Today the former health center is known as Espace Van Gogh, and houses the town library, exhibition spaces, souvenir shops and a cafe. Ironically, these days the gardens are painstakingly arranged to mirror Van Gogh’s painting. I wonder what he would have thought about that!
Even if you visit no other Van Gogh site, do visit this one. It is not only one of the more tangible locations when in search of the man Vincent was (you can plainly appreciate the balcony where he observed and painted the garden during his convalescence), but it is also a perfect place for a break to have a coffee, tea or snack.

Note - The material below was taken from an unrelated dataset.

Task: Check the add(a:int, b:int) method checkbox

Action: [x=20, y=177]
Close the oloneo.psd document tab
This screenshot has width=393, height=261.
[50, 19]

The cafe serves tasty treats and drinks, and you can sit out at a bistro table and take in the serene surroundings. Several Van Gogh themed walking tours came through as we were sitting; small, quiet, guided groups that didn't stay long, so it never felt overwhelmed with crowds.
Having a nice cup of French coffee here and people watching in the garden was definitely a highlight of the day for me! I imagine Vincent had much of the same experience.
Le Jardin d’Été
On the Boulevard des Lices there is another public garden that Van Gogh painted several canvases off. A sign on the left hand side of the main gate shows you where Van Gogh stood to paint ordinary people strolling through the gardens.

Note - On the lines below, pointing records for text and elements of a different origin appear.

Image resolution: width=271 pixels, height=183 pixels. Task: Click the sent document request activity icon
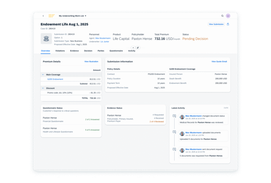click(174, 149)
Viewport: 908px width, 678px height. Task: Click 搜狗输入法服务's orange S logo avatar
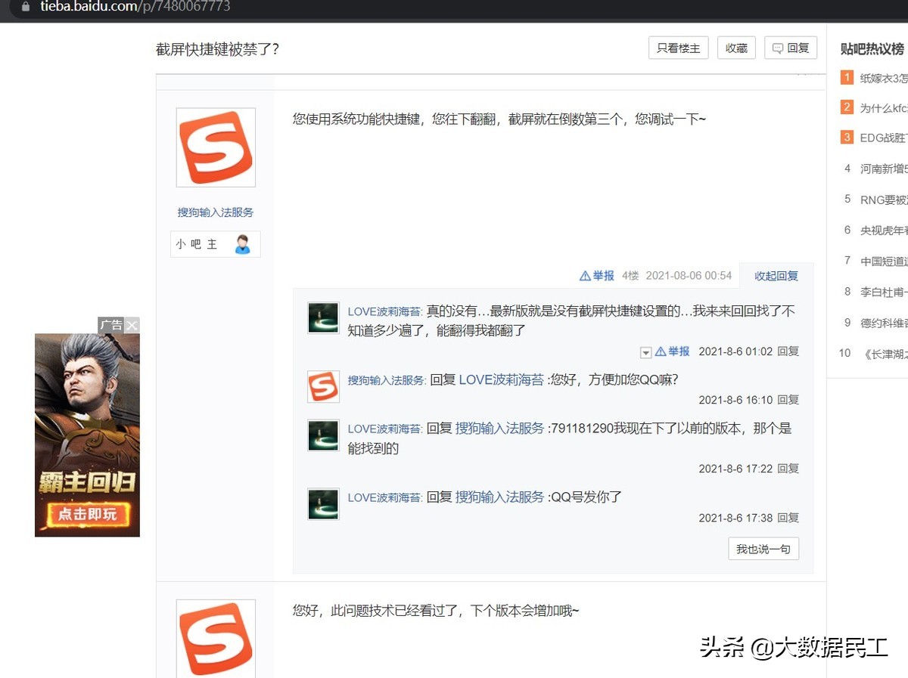[x=215, y=147]
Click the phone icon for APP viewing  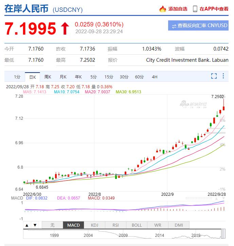tap(195, 9)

Legend has it that the paintings he created here caused the arguments he had with a fellow artist about the speed in which Vincent captured a scene. But Vincent defended his quick strokes:
“When someone says that such and such was done too quickly. . . they looked at it too quickly. "
Le Pont Langlois
Outside the city center, the little wooden lifting bridge Van Gogh painted that he called Le Pont Langlois after its owner, used to cross a canal that fed the Rhône. Today it has been moved down a ways south to an unused part of the canal, and is known as Van Gogh Bridge (Pont Van Gogh). The scene he painted was vibrant and full of happy color. The modern view doesn't really do it justice.
Les Alyscamps
The tree-lined old Roman cemetery of Les Alyscamps, was immortalized in several Van Gogh paintings. With its lines of ancient stone sarcophaguses, it's a strange spot for him to have created his colorful landscapes. You really wouldn’t guess it was a cemetery from his artwork.
Les Alyscamps is outside the old city limits because Roman cities traditionally forbade burials within the city. For this reason, it was common for the roads immediately outside a city to be lined with tombs and mausoleums.

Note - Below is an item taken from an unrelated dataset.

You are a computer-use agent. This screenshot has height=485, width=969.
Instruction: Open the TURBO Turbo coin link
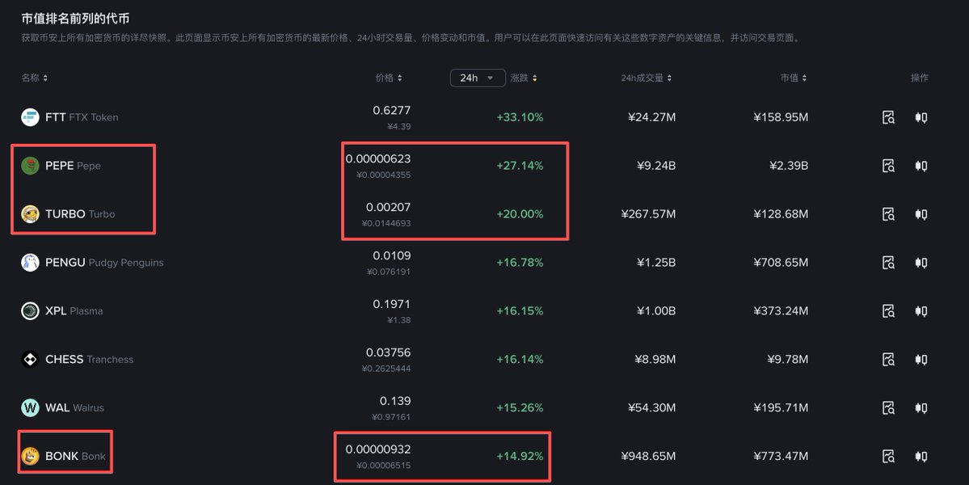click(79, 214)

You can walk there in about 15 minutes from the city center, or alternatively you can take a local bus for about €2.
La maison de La Crau (L'Ancien Moulin) (The Old Mill)
The old mill painted by Van Gogh once stood on the edge of town, against a bucolic view of the plain of La Crau. Today, the mill sits on rue Mireille and the scene Vincent captured isn’t quite the same, as it is much more developed. But the decaying roundish tower still stands.
Fondation Vincent Van Gogh Arles
Arles is home to several museums, but if we are talking specifically about Vincent Van Gogh, the Fondation Vincent Van Gogh Arles is the one that might interest you most. The Foundation honors the work of Van Gogh through exhibits of contemporary artists who are inspired by him, exploring Van Gogh’s weighty impact on art today.
The Foundation was closed when we visited, BUT it when it reopened in June of 2024, it featured a temporary exhibit called Van Gogh and the Stars, centered around Van Gogh’s actual painting Starry Night over the Rhône, on loan from the Musée d'Orsay. Since there are no real Van Goghs on exhibit in Arles, this was pretty big news. Too bad they couldn’t keep it permanently - alas the painting has already gone home.
You can more about the work they do on the Fondation Vincent Van Gogh Arles website.
Hope this little post about beloved Vincent, a monumental figure of the art world, leaves you with a good impression. (see what I did there?)